People who suffer from a narrowing of the arteries that lead to the kidneys, or renal artery stenosis, do not experience better outcomes when renal stenting is used finds a national research trial.
People who suffer from a narrowing of the arteries that lead to the kidneys, or renal artery stenosis, do not experience better outcomes when renal stenting is used finds a national research trial. Instead, a comprehensive regimen of drug and medical therapies works just as well. The national study, which was led by Rhode Island Hospital researchers Lance Dworkin, M.D., and Timothy Murphy, M.D., in collaboration with multiple investigators worldwide, is published in the New England Journal of Medicine (NEJM). They will also present the results at the annual meeting of the American Heart Association on November 18. "The use of stenting to treat patients with renal artery stenosis is a treatment that clinicians have disagreed on for some time," said Dworkin, director of the Division of Hypertension & Kidney Disease at Rhode Island Hospital and a physician with University Medicine Foundation. He is the senior leader and study chair for the trial. "Our findings clearly show that renal artery stenting does not confer any benefit for the prevention of clinical events when added to a comprehensive, multi-factorial medical therapy."

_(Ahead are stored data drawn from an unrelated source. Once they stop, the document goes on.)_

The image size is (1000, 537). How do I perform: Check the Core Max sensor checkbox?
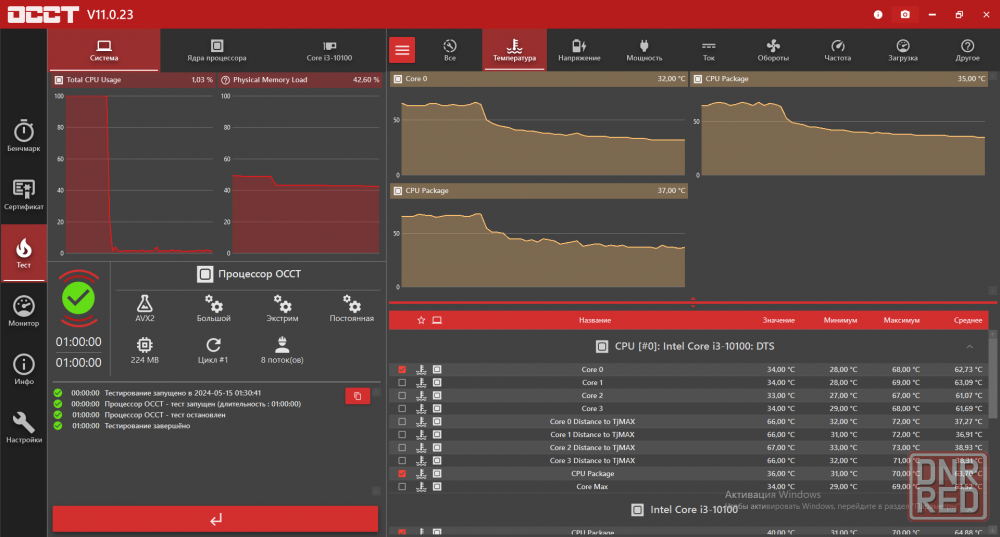(x=402, y=487)
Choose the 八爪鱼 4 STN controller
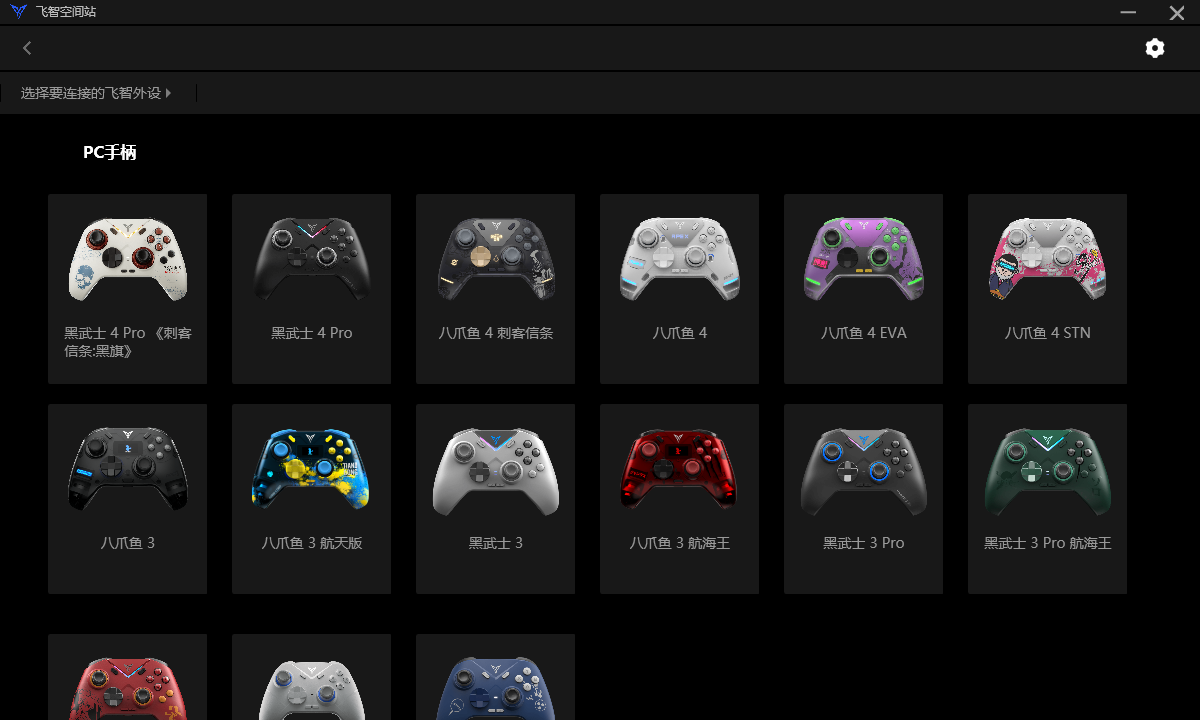 1047,289
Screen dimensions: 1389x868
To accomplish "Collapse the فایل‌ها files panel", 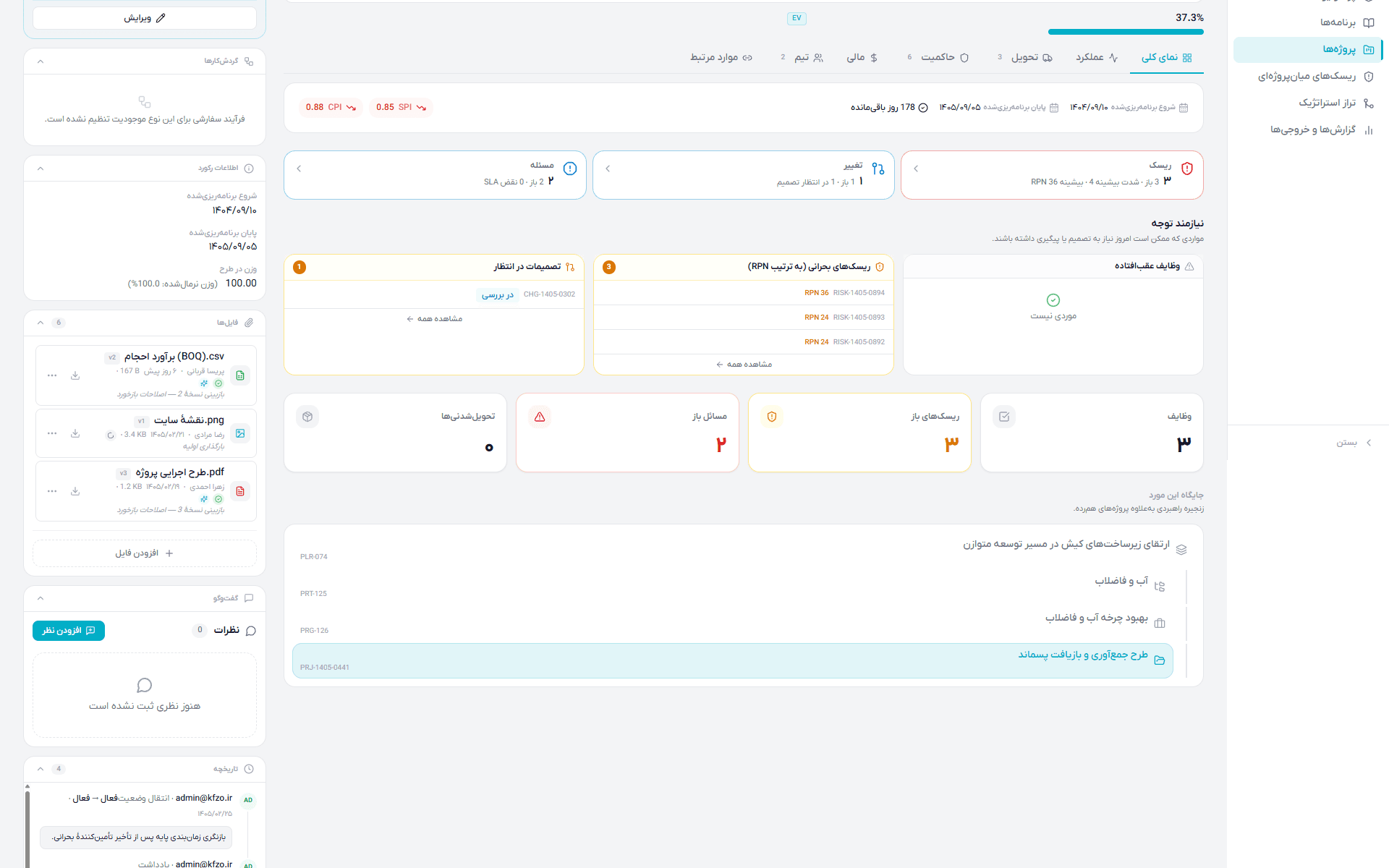I will point(41,323).
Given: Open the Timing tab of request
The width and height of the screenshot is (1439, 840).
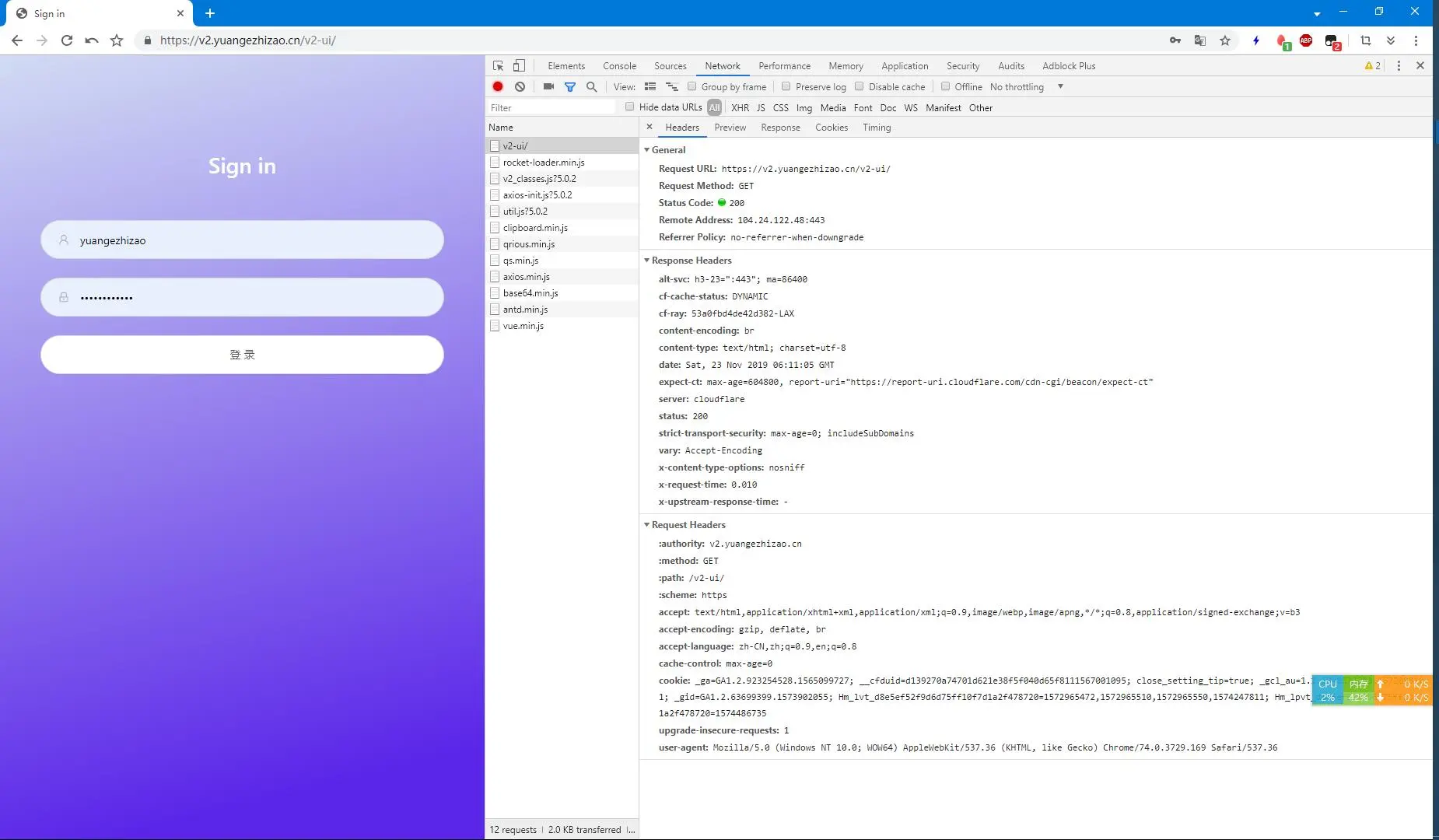Looking at the screenshot, I should pos(876,128).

The CORAL (Cardiovascular Outcomes in Renal Atherosclerotic Lesions) study, which was the first randomized, controlled study to look at this issue, involved 947 participants at more than 100 sites in the U.S., Canada, South American, Europe, Australia and New Zealand. The participants all had atherosclerotic renal-artery stenosis and either systolic hypertension on two or more drugs or chronic kidney disease. They were randomly assigned to medical therapy plus renal-artery stenting or medical therapy alone.
Participants were then followed for up to seven years to monitor for significant clinical events, such as cardiovascular or renal death, myocardial infarction, stroke, hospitalization for congestive heart failure, progressive renal insufficiency or renal replacement therapy.
"Renal-artery stenosis is a significant public health issue, so it was important that we go beyond following blood pressure and kidney function," explained Murphy, an interventional radiologist and the medical director of the Vascular Disease Research Center at Rhode Island Hospital. He was a co-principal investigator for the study. "To really understand what benefits, if any, stenting provided, we needed to look at significant clinical events."
What researchers found was that renal stenting did not make a difference in outcomes for patients.
According to Dworkin, these results are significant as they will lead to a reduction in the number of renal stents that are inserted in patients who experience renal-artery stenosis. "Stents do a good job in opening the arteries, but less invasive medical therapies, which have only gotten better over time, means that patients can often avoid more invasive stenting procedures," he said.